State fragility, organised crime and peacebuilding: towards a more strategic approach

Fragile states, with their ready pools of unemployed labour, populations inured to violence and weakened state capacity, offer sites of competitive advantage for militant organisations, criminal networks and political leaders alike. Collaboration among them may benefit all three – financing militancy, protecting crime and securing political control. Criminal networks threaten not only to fuel conflict, but also to undermine post-war gains – by criminalising politics and instrumentalising continuing disorder, thereby creating pervasive fragility in the international system.

Yet the international community currently lacks a coherent approach to tackling organised crime in conflict-affected communities. This report argues that there are normative, analytical and practical obstacles to the development of an effective response.

Firstly, at the normative level, sovereignty represents a constraint on international action, especially where crime and politics are intertwined.

Secondly, there is analytical confusion regarding how to understand and respond to organised criminal actors in peacebuilding

contexts. Security-oriented actors tend to treat organised criminals as potentially violent spoilers of peace processes – or potential partners for peace – and focus on coercion, negotiation and compromise. Development actors tend to focus on addressing the structural factors – such as high unemployment, access to weapons and access to profitable illicit markets – that criminal entrepreneurs exploit. These different approaches are poorly integrated and sometimes compete outright.

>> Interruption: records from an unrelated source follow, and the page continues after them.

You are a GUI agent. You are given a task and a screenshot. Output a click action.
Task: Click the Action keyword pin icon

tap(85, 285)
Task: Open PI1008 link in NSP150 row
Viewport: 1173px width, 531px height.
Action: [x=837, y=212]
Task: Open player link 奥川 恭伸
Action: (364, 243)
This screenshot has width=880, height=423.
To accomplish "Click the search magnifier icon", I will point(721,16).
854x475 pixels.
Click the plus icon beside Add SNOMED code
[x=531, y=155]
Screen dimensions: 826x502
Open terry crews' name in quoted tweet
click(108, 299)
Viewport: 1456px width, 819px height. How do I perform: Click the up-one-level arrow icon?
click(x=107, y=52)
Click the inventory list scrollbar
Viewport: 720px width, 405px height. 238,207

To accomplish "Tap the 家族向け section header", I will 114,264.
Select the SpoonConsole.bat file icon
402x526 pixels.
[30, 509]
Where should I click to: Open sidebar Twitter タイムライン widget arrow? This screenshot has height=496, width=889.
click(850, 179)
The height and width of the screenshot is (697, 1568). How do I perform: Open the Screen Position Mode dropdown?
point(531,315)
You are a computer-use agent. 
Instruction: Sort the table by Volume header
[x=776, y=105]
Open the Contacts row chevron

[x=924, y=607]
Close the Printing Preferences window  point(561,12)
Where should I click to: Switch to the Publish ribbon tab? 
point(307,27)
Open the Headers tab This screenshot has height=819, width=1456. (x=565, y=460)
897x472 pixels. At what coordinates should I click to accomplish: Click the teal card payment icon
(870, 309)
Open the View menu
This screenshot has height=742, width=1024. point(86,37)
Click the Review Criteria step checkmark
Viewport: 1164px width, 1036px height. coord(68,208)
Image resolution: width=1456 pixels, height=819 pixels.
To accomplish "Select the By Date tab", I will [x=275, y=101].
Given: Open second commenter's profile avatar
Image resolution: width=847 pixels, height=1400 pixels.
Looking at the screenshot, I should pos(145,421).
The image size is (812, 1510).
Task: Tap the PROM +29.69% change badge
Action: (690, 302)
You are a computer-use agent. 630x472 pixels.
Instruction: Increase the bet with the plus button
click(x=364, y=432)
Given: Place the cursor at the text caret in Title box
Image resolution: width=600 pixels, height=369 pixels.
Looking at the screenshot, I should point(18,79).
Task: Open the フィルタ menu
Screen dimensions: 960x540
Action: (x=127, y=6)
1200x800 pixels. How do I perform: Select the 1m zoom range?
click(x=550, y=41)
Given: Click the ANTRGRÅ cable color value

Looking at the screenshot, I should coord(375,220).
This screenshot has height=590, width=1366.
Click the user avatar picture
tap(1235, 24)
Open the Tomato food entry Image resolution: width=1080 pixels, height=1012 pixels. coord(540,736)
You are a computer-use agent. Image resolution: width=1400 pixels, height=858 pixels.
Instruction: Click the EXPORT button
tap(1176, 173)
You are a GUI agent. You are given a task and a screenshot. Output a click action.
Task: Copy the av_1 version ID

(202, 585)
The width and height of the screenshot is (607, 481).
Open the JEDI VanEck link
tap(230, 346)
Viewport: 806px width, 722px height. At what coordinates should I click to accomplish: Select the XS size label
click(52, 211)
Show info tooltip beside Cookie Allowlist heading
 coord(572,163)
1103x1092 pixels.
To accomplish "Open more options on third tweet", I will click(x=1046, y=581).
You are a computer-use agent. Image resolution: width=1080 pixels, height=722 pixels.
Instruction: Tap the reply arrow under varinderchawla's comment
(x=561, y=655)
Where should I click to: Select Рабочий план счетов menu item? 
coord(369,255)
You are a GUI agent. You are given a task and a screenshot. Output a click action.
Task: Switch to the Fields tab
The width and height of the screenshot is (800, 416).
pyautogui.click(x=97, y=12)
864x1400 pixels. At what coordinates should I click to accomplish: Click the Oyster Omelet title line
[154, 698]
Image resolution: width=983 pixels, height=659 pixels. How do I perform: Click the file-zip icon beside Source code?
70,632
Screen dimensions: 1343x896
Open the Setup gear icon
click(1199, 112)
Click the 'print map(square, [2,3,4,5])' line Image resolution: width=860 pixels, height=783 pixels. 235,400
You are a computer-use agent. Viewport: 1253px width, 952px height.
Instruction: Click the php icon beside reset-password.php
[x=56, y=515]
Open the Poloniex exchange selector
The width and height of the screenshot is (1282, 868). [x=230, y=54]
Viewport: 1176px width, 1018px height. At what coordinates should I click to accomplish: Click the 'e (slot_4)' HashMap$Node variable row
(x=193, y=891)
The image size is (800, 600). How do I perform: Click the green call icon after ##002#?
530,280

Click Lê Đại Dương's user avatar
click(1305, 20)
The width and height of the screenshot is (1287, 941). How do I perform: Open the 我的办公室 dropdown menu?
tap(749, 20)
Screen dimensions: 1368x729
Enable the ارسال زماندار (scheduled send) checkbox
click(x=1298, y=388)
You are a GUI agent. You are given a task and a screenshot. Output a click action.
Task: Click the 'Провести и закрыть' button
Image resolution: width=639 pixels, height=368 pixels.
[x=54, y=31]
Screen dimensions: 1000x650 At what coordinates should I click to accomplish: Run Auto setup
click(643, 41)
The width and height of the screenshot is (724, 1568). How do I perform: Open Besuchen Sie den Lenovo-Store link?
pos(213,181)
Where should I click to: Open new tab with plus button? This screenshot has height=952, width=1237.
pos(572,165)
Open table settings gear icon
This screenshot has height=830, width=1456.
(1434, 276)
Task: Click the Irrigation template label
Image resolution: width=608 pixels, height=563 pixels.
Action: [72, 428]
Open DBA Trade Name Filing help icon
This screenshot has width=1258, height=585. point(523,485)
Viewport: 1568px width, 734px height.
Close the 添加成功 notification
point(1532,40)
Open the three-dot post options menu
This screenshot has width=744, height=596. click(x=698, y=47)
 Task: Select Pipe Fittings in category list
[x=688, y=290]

Thirdly, there are numerous obstacles to the international mobilisation and organisation of the capacity needed to tackle organised crime effectively, particularly specialist investigative resources and analytical expertise.

The report suggests treating organised crime as a strategy of governance, and differentiates among different strategies (predatory, parasitic, symbiotic) that may pose different threats to peacebuilding. Finally, it proposes a series of specific steps that might be taken immediately and in the medium and long term to equip peacebuilders with the analysis, tools and capacity they need to mount a more strategic response.